If $V$ is a vector space over a field $\mathbb{F}$ and $A, B \in End(V)$, then $AB$ and $BA$ have the same eigenvalues.

I am seeking a confirmation that this result as stated is indeed false and that a corrected version could be the following:

$AB$ and $BA$ have the same non-zero eigenvalues. If $V$ is finite dimensional, then $AB$ and $BA$ have the same eigenvalues.

The proof of the first assertion should go as follows.

If $\lambda$ is a non-zero eigenvalue of $AB$, then $$ AB v = \lambda v $$ for some non-zero $v \in V$ and since $\lambda \neq 0$, $Bv$ cannot be zero. So we can apply $B$ to both sides and get $$ BA (Bv) = \lambda (Bv) $$ which means that $\lambda$ is an eigenvalue of $BA$

The second assertion is in general false in an infinite-dimensional space.

For example take $V = \mathbb{R}^{\omega}$, $A(v_1, v_2, \dots) = (0, v_1, v_2, \dots)$ and $B(v_1, v_2, \dots) = (v_2, \dots)$ Then $0$ is an eigenvalue of $AB$ (because $AB(v) = (0, v_2, v_3, \dots)$ has clearly a non-trivial kernel) but is definitely not an eigenvalue of $BA$ since $BA = I$.

================================

> **Challenges**:
[A] Could you put the stretch of the records from the line containing "The image size" through the end into a numbered list, skipping blank lines and leaving the pictures out?
[B] What comes next in the post about whether AB and BA share eigenvalues? Write its continuation.
The eigenvalue post and the records are separate, unrelated material.

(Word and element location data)

================================

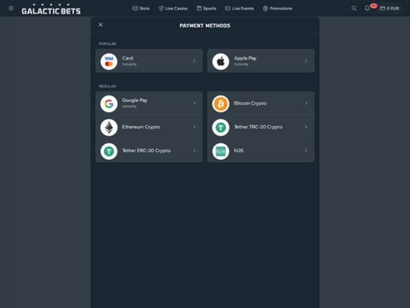Screen dimensions: 410x308
Task: Open the notifications bell icon
Action: (x=367, y=9)
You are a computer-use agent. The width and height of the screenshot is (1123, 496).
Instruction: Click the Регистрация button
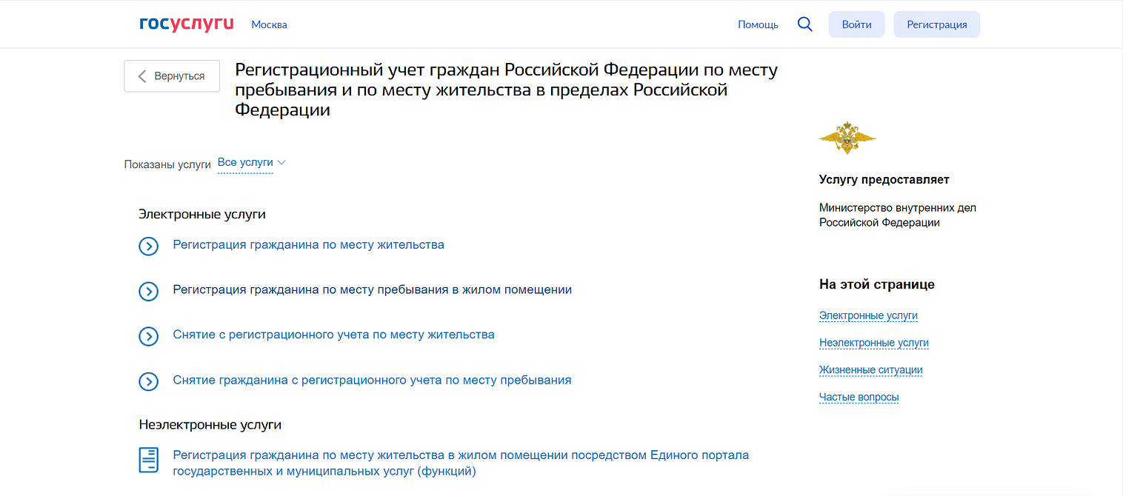coord(937,24)
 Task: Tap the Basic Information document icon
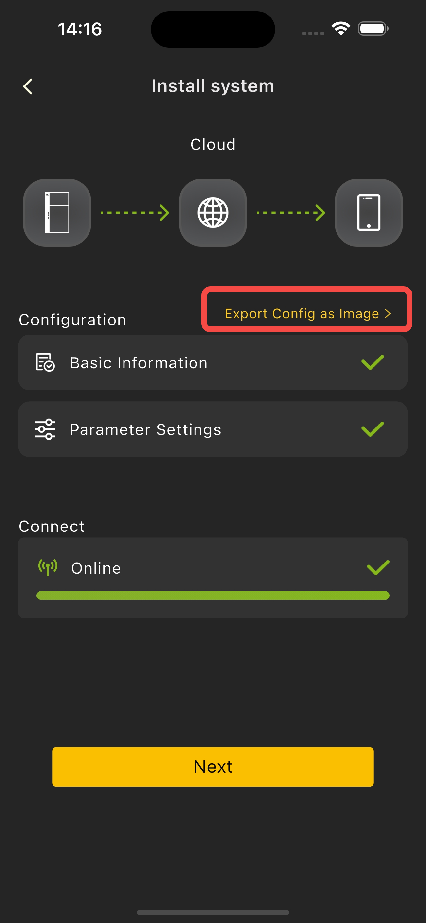(x=45, y=362)
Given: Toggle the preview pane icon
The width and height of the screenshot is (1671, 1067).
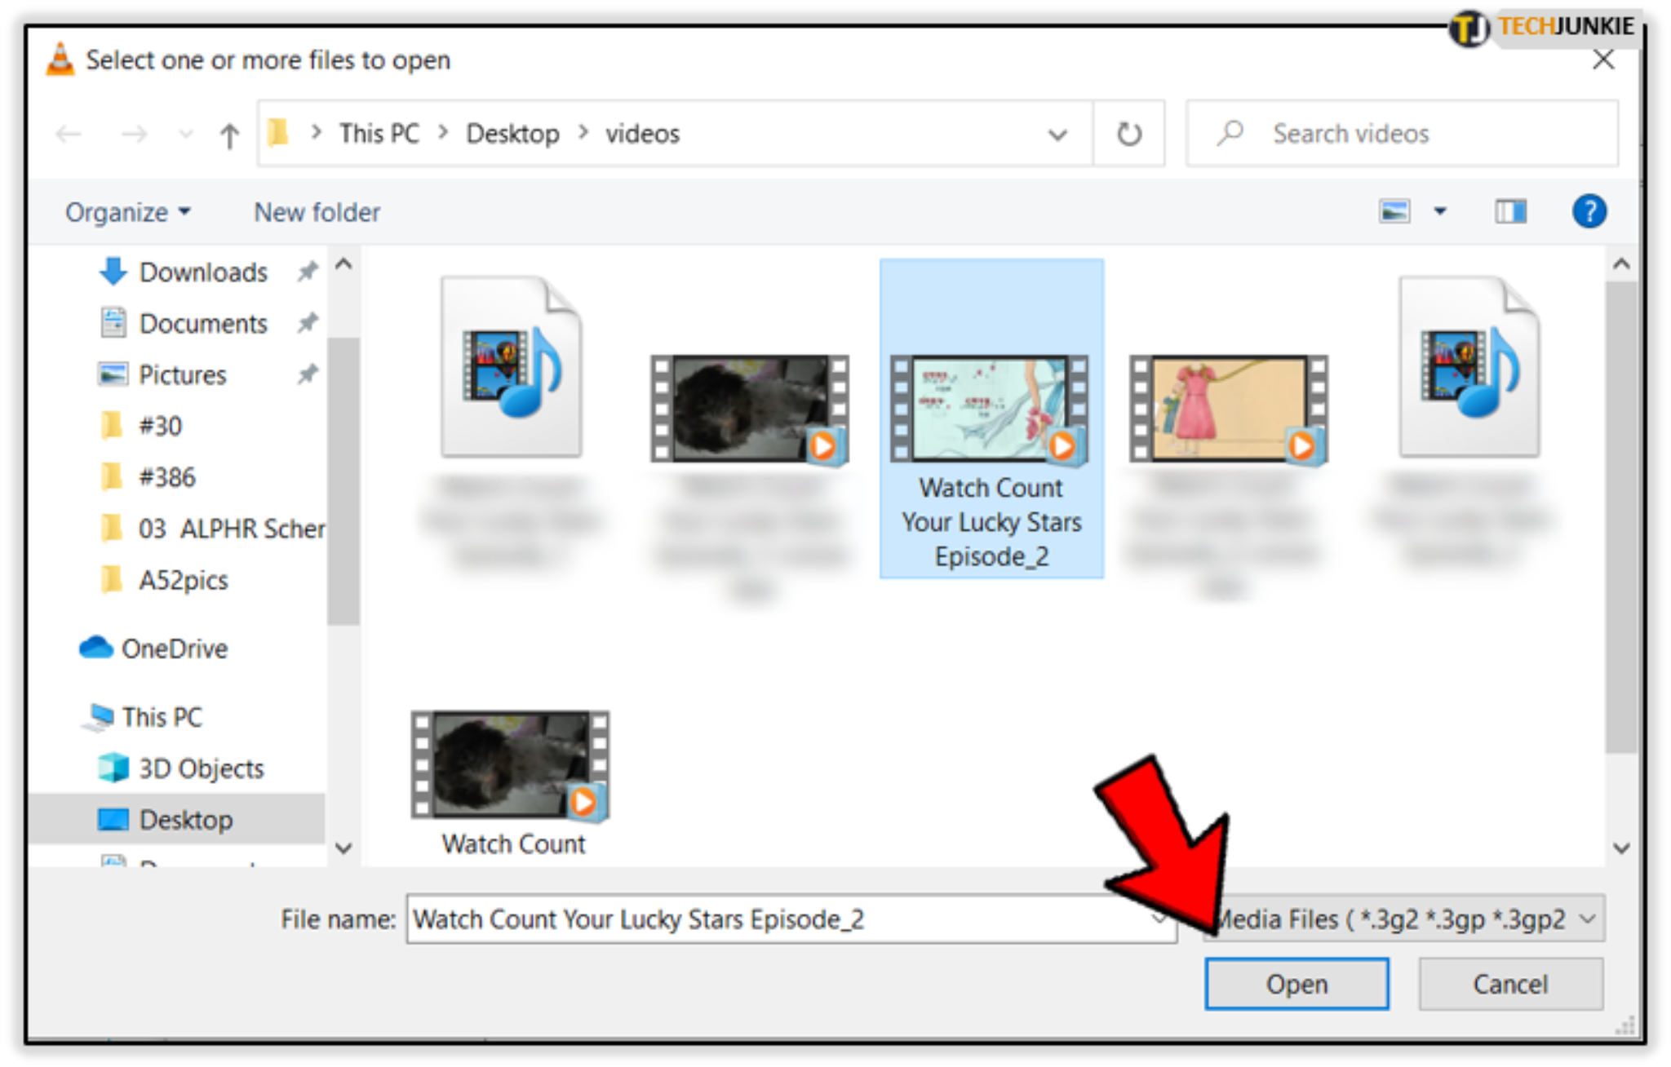Looking at the screenshot, I should coord(1511,212).
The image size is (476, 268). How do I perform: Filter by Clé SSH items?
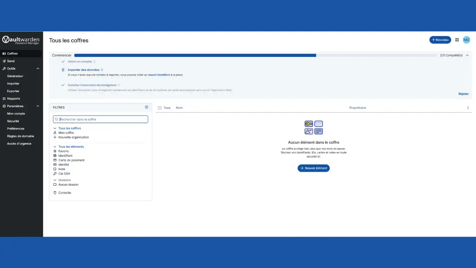(64, 173)
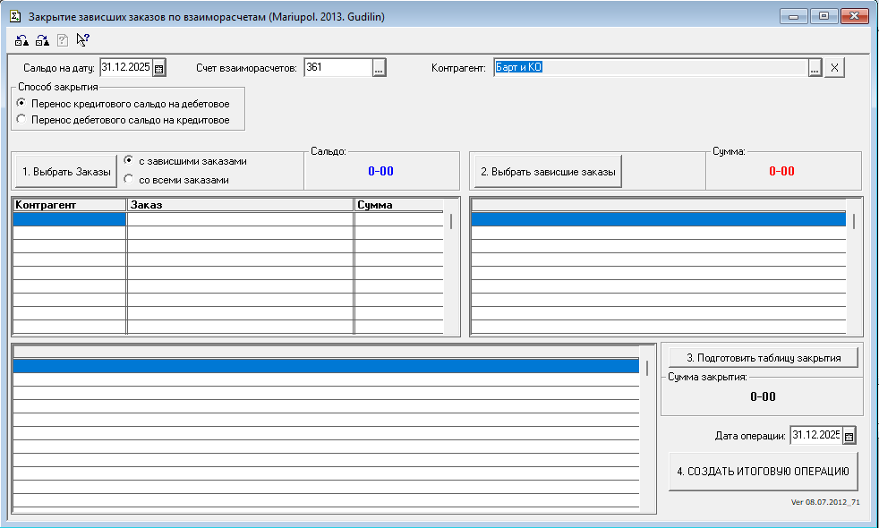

================================

> **Responses in order**:
[A]
1. The image size is (476, 268). How do I perform: Filter by Clé SSH items?
2. (64, 173)

[B]
To prove the second assertion, we could reason like the following.

In general, if $AB$ is injective (resp., surjective) then $B$ is injective (resp., $A$ is surjective), which implies that if $AB$ is invertible then $B$ is injective and $A$ is surjective. If $V$ is finite dimensional, we can make this result stronger and say that invertibility of $AB$ implies invertibility of both $A$ and $B$, thus of $BA$. So in the finite-dimensional case, if $0$ is an eigenvalue of $AB$, then $AB$ is not injective, i.e. not invertible, then (by the contrapositive of the result above) $BA$ is not invertible, i.e. not injective, which is to say that $0$ is also an eigenvalue of $BA$.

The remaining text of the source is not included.